Microsoft Section 52 research team discovered 25 critical vulnerabilities affecting various internet of things (IoT) and operational technology (OT) devices.
The Azure Defender for IoT security group warned that threat actors could exploit the critical memory allocation vulnerabilities to bypass various security controls and execute malicious codes remotely.
The security flaws dubbed “BadAlloc” affect several vendors’ devices in a wide range of domains including consumer electronics, medical IoT, and industrial control (ICS) systems.
Lack of input validation responsible for IoT security critical vulnerabilities
Microsoft’s research team noted that various IoT device vendors failed to implement input validation allowing attackers to inject malicious code.
“Our research shows that memory allocation implementations written throughout the years as part of IoT devices and embedded software have not incorporated proper input validations,” the report stated. “Without these input validations, an attacker could exploit the memory allocation function to perform a heap overflow, resulting in execution of malicious code on a target device.”
The researchers added that the critical memory allocation vulnerabilities stem from the usage of vulnerable memory functions such as malloc, calloc, realloc, memalign, valloc, pvalloc, and others to allocate memory.
The IoT security critical vulnerabilities can be triggered by calling the vulnerable function and passing a parameter from an external input, for example, malloc(MALICIOUS_INPUT). The parameter must be large enough to trigger an overflow, system crash, or a workaround.
Memory allocation problem systemic across devices and implementations
The researchers found that the memory allocation problem persisted across various areas including the C standard library (libc), real-time operating systems (RTOS), and embedded software development kits (SDKs).
Microsoft researchers noted that they had not observed real-world exploitation of the IoT security critical vulnerabilities. However, they noted that if successfully exploited, they posed significant risks to all types of organizations.

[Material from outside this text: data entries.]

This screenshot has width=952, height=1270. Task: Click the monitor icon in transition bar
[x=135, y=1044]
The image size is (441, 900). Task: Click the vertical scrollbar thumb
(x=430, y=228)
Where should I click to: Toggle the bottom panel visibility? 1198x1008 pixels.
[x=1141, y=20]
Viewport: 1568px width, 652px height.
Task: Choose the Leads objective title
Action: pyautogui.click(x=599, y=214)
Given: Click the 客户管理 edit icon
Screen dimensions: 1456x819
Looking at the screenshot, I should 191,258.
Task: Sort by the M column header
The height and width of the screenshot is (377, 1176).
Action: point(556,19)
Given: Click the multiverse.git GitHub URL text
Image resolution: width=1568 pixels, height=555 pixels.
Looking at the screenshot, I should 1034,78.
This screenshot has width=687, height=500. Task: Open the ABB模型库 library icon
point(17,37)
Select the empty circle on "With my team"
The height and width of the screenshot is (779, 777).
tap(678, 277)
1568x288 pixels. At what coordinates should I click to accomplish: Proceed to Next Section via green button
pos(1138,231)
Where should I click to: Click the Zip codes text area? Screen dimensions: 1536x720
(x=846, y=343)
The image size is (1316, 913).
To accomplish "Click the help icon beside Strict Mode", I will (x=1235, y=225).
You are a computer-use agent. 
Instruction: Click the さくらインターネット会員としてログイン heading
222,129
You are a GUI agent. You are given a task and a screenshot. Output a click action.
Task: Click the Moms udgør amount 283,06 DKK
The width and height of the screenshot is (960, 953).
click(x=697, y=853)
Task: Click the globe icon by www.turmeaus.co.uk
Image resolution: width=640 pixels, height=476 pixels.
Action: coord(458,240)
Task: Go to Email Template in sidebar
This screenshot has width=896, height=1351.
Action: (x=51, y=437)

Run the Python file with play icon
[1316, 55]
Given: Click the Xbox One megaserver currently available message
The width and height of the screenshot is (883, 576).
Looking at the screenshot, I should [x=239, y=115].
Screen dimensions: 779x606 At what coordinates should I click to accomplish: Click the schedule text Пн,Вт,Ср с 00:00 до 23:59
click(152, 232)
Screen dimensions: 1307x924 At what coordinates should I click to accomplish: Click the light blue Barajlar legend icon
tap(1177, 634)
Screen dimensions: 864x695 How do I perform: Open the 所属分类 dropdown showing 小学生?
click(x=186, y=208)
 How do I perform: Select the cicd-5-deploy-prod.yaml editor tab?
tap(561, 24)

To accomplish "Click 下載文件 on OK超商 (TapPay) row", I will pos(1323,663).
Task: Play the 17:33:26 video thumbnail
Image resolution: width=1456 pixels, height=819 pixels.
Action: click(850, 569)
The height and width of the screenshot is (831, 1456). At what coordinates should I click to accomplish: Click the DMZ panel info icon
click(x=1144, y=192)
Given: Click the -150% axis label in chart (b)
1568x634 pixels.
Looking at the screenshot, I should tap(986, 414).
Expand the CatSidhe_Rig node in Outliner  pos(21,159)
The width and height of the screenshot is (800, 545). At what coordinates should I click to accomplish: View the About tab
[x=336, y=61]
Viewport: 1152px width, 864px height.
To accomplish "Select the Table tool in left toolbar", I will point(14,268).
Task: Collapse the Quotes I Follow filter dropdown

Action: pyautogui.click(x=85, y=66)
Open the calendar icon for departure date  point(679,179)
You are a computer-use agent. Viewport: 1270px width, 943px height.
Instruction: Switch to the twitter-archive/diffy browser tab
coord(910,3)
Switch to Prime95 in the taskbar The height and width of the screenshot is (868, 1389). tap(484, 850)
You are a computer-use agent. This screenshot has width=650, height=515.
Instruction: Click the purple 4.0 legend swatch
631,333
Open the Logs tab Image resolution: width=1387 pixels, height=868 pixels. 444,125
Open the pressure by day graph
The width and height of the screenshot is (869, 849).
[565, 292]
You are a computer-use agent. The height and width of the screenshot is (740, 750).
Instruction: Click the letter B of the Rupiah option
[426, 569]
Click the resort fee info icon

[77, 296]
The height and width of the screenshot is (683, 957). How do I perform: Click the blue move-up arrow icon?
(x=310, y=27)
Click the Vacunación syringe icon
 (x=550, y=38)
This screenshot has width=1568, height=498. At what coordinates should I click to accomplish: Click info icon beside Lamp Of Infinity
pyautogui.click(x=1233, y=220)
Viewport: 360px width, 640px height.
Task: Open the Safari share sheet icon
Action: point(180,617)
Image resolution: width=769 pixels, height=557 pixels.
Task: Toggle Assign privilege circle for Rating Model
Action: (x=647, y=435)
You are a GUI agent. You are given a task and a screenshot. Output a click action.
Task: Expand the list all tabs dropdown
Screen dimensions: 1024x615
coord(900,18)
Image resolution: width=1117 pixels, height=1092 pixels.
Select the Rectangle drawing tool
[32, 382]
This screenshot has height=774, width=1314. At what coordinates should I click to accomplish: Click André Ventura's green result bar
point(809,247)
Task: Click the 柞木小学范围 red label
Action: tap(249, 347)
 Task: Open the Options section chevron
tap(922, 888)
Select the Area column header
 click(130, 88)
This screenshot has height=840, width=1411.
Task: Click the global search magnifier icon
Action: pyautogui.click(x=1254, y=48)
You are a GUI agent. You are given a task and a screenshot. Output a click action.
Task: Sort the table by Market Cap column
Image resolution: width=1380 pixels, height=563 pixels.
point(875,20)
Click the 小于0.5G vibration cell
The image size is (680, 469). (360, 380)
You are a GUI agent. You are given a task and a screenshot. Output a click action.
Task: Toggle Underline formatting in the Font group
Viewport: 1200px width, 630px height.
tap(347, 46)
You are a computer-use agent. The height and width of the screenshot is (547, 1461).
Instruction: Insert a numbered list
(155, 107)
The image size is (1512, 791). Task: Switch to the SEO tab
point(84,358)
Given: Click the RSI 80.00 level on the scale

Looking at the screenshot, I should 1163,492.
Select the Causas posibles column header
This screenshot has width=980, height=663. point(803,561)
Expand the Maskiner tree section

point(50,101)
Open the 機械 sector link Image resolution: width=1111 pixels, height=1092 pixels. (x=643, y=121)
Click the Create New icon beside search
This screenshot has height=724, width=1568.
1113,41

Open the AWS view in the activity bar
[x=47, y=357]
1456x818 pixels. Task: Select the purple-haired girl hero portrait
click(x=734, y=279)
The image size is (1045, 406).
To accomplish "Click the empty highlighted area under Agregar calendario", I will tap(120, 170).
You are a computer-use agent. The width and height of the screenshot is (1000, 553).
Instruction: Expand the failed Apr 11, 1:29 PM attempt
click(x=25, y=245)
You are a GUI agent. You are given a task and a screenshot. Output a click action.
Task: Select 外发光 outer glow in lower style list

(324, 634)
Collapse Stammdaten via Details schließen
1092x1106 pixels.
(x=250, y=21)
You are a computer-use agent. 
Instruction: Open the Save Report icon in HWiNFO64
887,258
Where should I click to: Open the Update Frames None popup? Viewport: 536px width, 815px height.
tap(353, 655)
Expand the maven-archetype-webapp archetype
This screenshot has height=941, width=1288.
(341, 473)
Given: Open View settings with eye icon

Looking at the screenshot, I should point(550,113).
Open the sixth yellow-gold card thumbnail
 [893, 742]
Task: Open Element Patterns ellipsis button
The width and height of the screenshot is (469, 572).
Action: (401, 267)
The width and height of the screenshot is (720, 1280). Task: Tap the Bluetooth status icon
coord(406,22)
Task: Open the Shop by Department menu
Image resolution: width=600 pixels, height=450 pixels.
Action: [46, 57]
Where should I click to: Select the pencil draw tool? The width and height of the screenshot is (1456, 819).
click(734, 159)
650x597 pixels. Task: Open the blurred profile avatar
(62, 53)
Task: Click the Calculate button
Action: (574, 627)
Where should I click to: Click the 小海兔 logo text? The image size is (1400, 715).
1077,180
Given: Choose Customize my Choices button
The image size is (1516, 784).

Microsoft informed the Department of Homeland Security’s Critical Infrastructure and Security Agency (DHS-CISA) of the IoT security critical vulnerabilities. They also disclosed their findings to device vendors allowing them to further investigate the problem.
DHS-CISA released a list of vulnerable devices, including Amazon, ARM, Samsung, Texas Instruments, among others. Affected SDKs include Google Cloud IoT Device SDK and Media Tek LinkIt SDK before v. 4.6.1. Real-time and IoT operating systems containing BadAlloc bugs include Amazon FreeRTOS, v. 10.4.1, Samsung Tizen RT RTOS before version 3.9.GBB, and Apache Nuttx OS, Version 9.1.0.
Some vendors uninterested in patching the IoT security flaws
Fifteen devices released patches for the critical IoT security flaws, while others have planned fix releases.
Surprisingly, some device vendors do not plan to patch the exposed IoT security critical vulnerabilities. However, system administrators can apply various mitigations recommended by CISA and Microsoft for minimizing network exposure.
Suggested mitigations include network segmentation, isolating vulnerable networks and devices, and setting various firewall rules.
The researchers also recommended continuous network monitoring for suspicious behaviors such as requests to unknown remote hosts.
Additionally, network administrators could disconnect OT devices or use VPNs with an additional layer of security, such as multi-factor authentication. The extra security layer is necessary because VPN appliances could have various critical vulnerabilities, thus further exposing the networks.
Commenting on IoT security flaws, Tal Ben-David, VP R&D and co-founder of Karamba Security, said:
“Manufacturers can’t assert that such third-party OS and libraries are black boxes to them. Given the mission critical and life, risking devices that are affected by the reported vulnerabilities, IoT and Edge device manufacturers can leverage the deterministic nature of such devices and protect them against the exploitation of hidden issues in their binaries and in the OS and third-party software that they use.”
He suggested that organizations could prevent threat actors from exploiting the IoT security vulnerabilities by “adding deterministic runtime defense controls” such as data execution prevention and control flow integrity.
“Most of the announced vulnerabilities will not be trivial to exploit (only one of them received a Critical CVSS score),” Ilya Khivrich, Chief Scientist at Vdoo, said. “More importantly, the practical exploitability of the vulnerabilities will depend on the code using the memory allocation libraries which in which the bugs were found.”
Khivrich added that the discovery of the 25 critical vulnerabilities highlighted the importance of understanding the software components present in devices and their configurations.
“The discovered vulnerabilities cover quite a large range of platforms commonly used in IoT devices, and verifying the used library versions and applying updates or patches will be the most important step. In order to identify similar additional vulnerabilities in these and other libraries, companies should use in-depth testing techniques such as API fuzzing.”
“The vulnerabilities presented by Microsoft’s Section 52 affecting the memory allocators are a perfect example of how security issues that have been solved in consumer operating systems years ago, are still very present in the OT world,” said Andrea Carcano, Co-Founder of Nozomi Networks.